Lu sur http://onlinelibrary.wiley.com/doi/10.1 ... avedsearch
Traduction disponible directement en cliquant en bas à droite de ce message sur notre forum
Recent advances in congenital myasthenic syndromes
Kinji Ohno*, Bisei Ohkawara andMikako Ito
Version of Record online: 15 JUL 2016
Congenital myasthenic syndromes (CMS) are heterogeneous disorders caused by germline mutations in genes expressed at the neuromuscular junction.
Mutations have been identified in 24 genes encoding acetylcholine receptor subunits (CHRNA1, CHRNB1, CHRND, CHRNE and CHRNG), skeletal muscle sodium channel (SCN4A), signaling molecules driving acetylcholine receptor subunits clustering (AGRN, LRP4, MUSK and DOK7), synaptic structural proteins (COLQ, LAMB2 and COL13A1), postsynaptic structural proteins (RAPSN and PLEC), presynaptic molecules (CHAT, SYT2), glycosylation enzymes (GFPT1, DPAGT1, ALG2, ALG14 and GMPPB), and other less characterized molecules (PREPL and SCL25A1).
CMS are recessive disorders, except for slow channel CMS and synaptotagmin 2 (SYT2)-CMS. Onsets are largely less than 2 years, but adult-onset is not rare, especially in slow-channel CMS and limb-girdle type CMS caused by glycosylation defects and by DOK7 mutations.
Clinical features include fatigable muscle weakness, amyotrophy and minor facial anomalies.
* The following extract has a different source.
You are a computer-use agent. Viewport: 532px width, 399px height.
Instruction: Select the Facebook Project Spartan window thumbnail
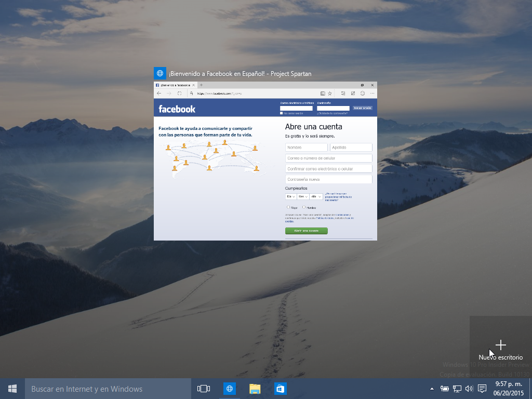[265, 161]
Eye, facial and bulbar muscles are frequently affected, but sparing of these muscles is observed, especially in limb-girdle type CMS.
Serum creatine kinase levels are frequently elevated in slow-channel CMS, glutamine-fructose-6-phosphate aminotransferase 1 (GFPT1)-CMS, and guanosine diphosphate mannose pyrophosphorylase B (GMPPB)-CMS.
Electrophysiological findings supporting compromised neuromuscular signal transmission are a prerequisite for diagnosing CMS. Most CMS patients are likely to be underdiagnosed, and recognition of CMS in undiagnosed muscle weakness and/or amyotrophy is critical for diagnosing CMS.